I'm sitting here trying to feel sleepy and just obsessing over the first properly seasoned meal I've had in two weeks. Visiting a taco truck. They had cow tongue (lengua) on the menu, but unsurprisingly they were out, so I had my quesadillas with chorizo instead. And verde sauce on the side salad.
I keep thinking about it. Not really the food, though it was... mmm, onions and green peppers with a proper mix of spices. Okay yes the food. But also just the interaction with the person. In person.
I need to call each of my parents tomorrow. But more generally, this suuuuuucks and I'm getting sick of being curled in a ball.
(It did feel good to walk though, and catch some pokémans. ...poképeople? oh FRICK pretend I didn't say that, but I'll leave it.)
Edit: Like it started with him taking my order before I was ready, but I wasn't sure I could make myself heard over the running generator, so I held up a finger. And he understood. And that's such a human connection - frick I'm tearing up. I've been tearing up over the weirdest stuff lately. That's why I'm posting this, I apparently really need to cry and I don't exactly know why. I happen to see a reply to my comment on some video and suddenly I'm hit with an emotional wave and tears are flowing uncontrollably. I'm too dignified to wail but they're flowing now just from me remembering it.

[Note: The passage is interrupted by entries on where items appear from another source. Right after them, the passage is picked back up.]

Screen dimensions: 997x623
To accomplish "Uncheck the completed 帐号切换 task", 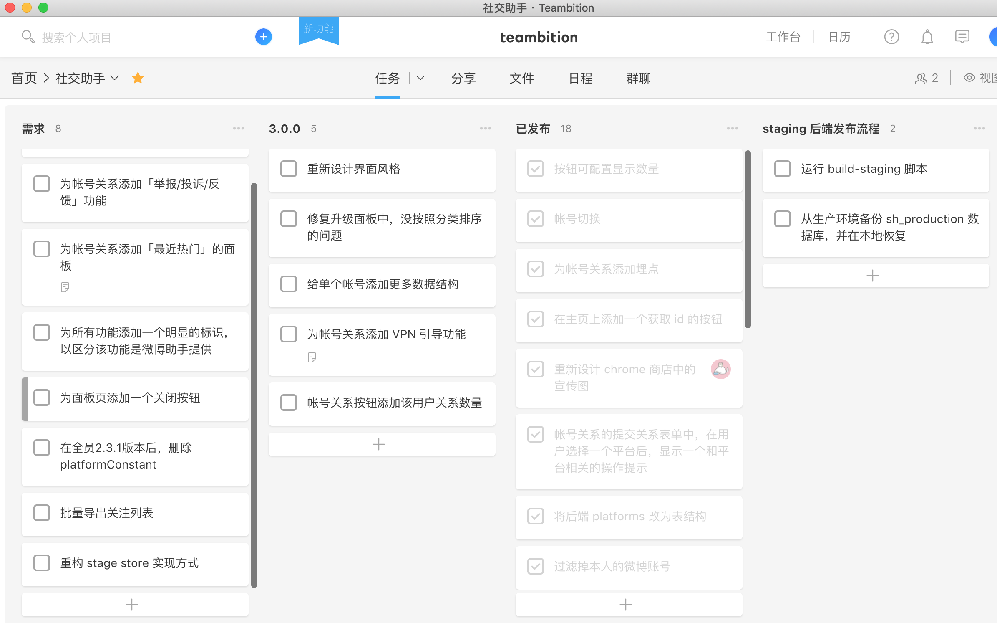I will (536, 219).
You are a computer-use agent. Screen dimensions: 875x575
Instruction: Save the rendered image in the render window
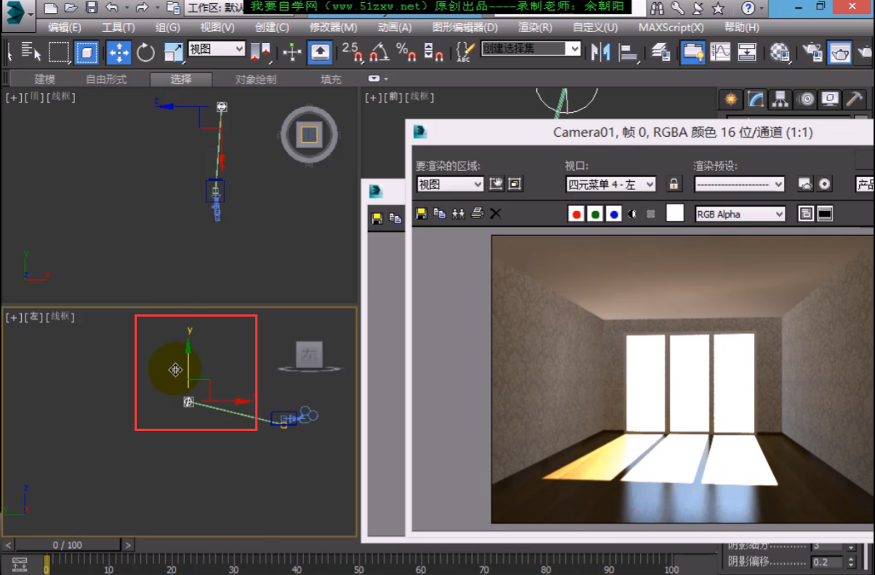pyautogui.click(x=420, y=213)
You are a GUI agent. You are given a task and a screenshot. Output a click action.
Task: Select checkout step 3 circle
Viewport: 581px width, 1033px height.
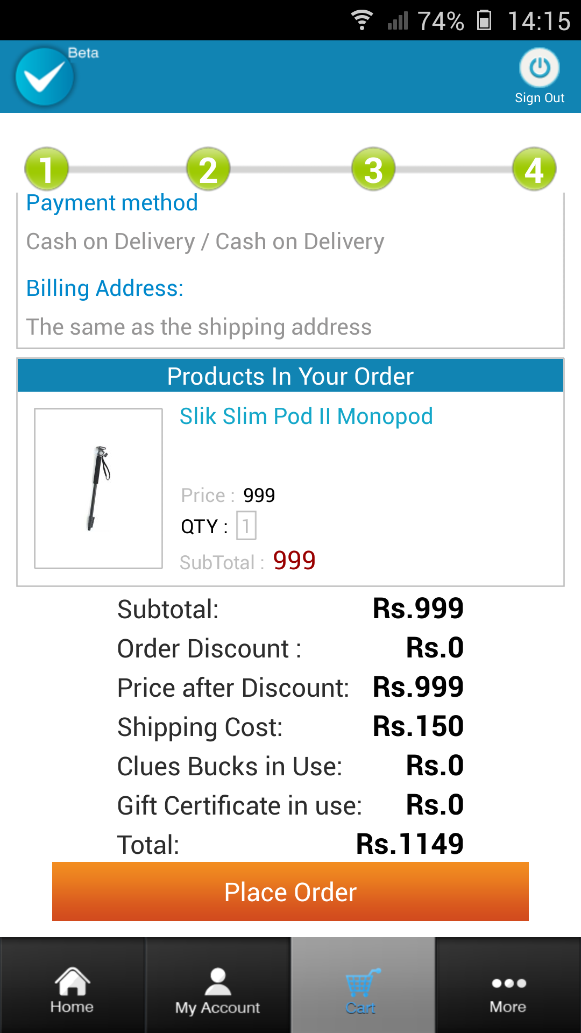coord(373,169)
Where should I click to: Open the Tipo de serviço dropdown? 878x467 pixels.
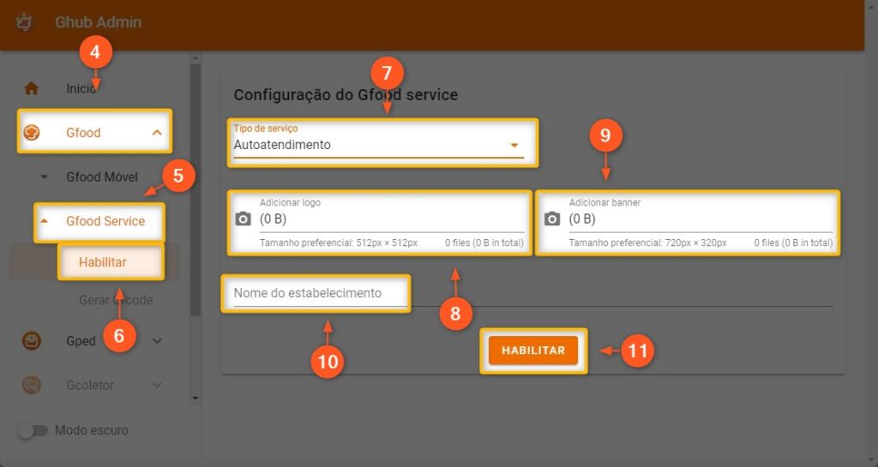pyautogui.click(x=377, y=145)
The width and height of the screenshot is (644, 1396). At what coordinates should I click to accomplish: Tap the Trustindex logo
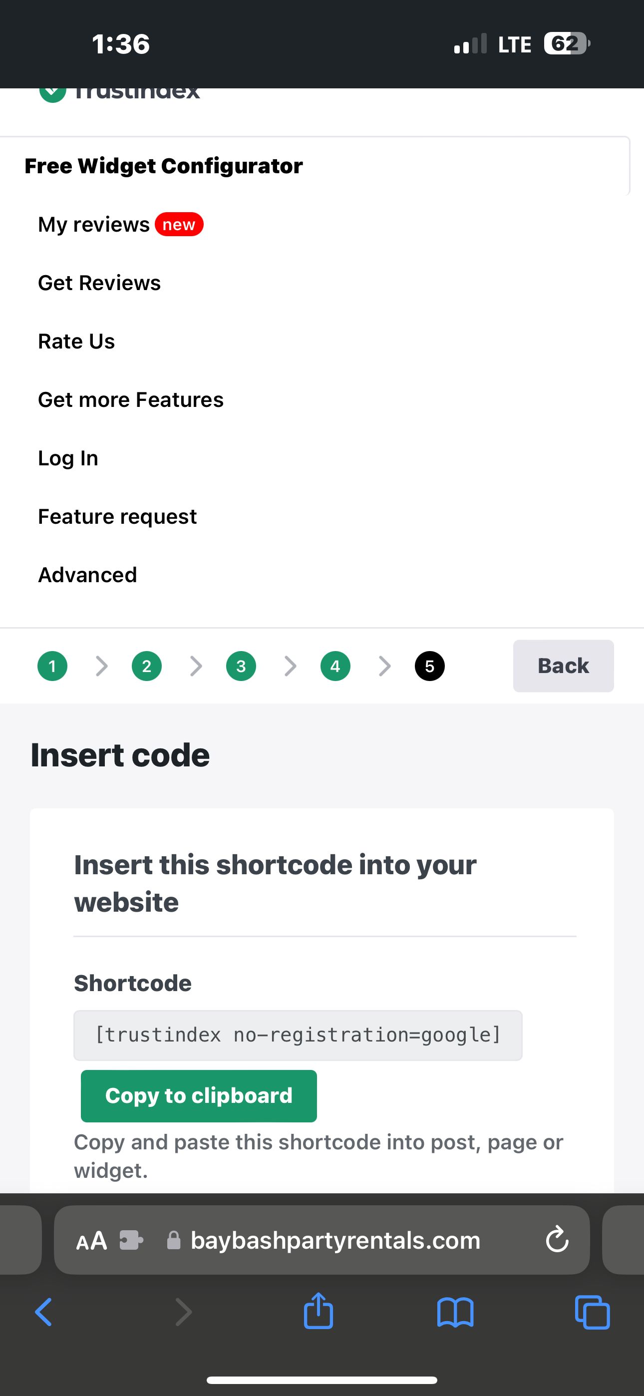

So uh yeah, sometimes people fill up on emotions and need to cry them out.
Edit2: I keep waking up to Discord beeps from notified channels because I need to be constantly reminded that other people are out there.
Edit3: Obviously he could hear me over the generator, but with my amplified and already significant social anxiety I didn't feel I could express "I'm not ready to order" clearly while distracted by the grating sound, working against both my voice and my ability to think.